Question

A speaks truth 2 out of 3 times, and B 4 times out of 5; they agree in the assertion that from a bag containing 6 balls of different colors a red ball has been drawn. Find the probability that the statement is true.

Answer 1

Hint: The ball is drawn at random with equal probability from the bag and A and B both see the color and decide independently whether or not to tell the truth. If they lie, they choose another of the five colors, again independently and with equal probability.

Complete step-by-step answer:

Let the probability of the event such that A speaks the truth is P(A) and the probability of the event such that B speaks the truth is P(B).

Similarly, the probability of the event such that A does not speak the truth is P(A’) and the probability of the event such that B does not speak the truth is P(B’).

So here we are given,
$P(A)=\dfrac{2}{3}$,$P(B)=\dfrac{4}{5}$,$P(A')=1-P(A)=\dfrac{1}{3}$,$P(B')=1-P(B)=\dfrac{1}{5}$.

The probability that the ball is red among the six balls is $\dfrac{1}{6}$ and not being the red ball is $\dfrac{5}{6}$.

Suppose M is an event where a red ball is drawn and both said the truth.

So,
$P(M)=P(A)\cdot P(B)\cdot \dfrac{1}{6}=\dfrac{2}{3}\cdot \dfrac{4}{5}\cdot \dfrac{1}{6}=\dfrac{4}{45}$.

Now let N be an event where a non-red ball is drawn and both lie.

Here is a trick in this case. As there are 6 balls so picking one ball except red will leave 5 balls behind. It means that for one ball $\dfrac{1}{5}$ is associated with A and for B for their lie.
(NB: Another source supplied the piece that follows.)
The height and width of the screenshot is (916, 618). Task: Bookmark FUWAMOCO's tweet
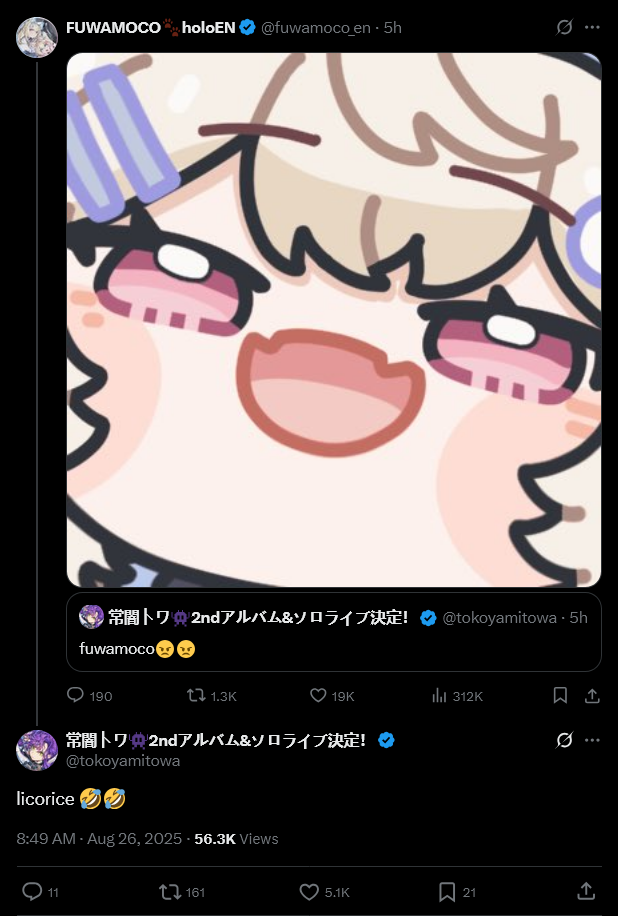point(560,695)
So,$P(N)=\dfrac{5}{6}\cdot \left( P(A')\cdot \dfrac{1}{5} \right)\cdot \left( P(B')\cdot \dfrac{1}{5} \right)=\dfrac{5}{6}\cdot \dfrac{1}{3}\cdot \dfrac{1}{5}\cdot \dfrac{1}{5}\cdot \dfrac{1}{5}=\dfrac{1}{450}$.

So now by law of probability the truth of the statement is P(E) which is
$P(E)=\dfrac{P(M)}{P(M)+P(N)}=\dfrac{\dfrac{4}{45}}{\dfrac{4}{45}+\dfrac{1}{450}}=\dfrac{\dfrac{4}{45}}{\dfrac{41}{450}}=\dfrac{40}{41}$.
Hence the required probability is $\dfrac{40}{41}$.

Note: From Baye’s theorem, this problem reduces to a simple one. Conditional probability will follow here. A and B are independent here so we can determine the truthiness of the statement otherwise it would not be possible to tell the value.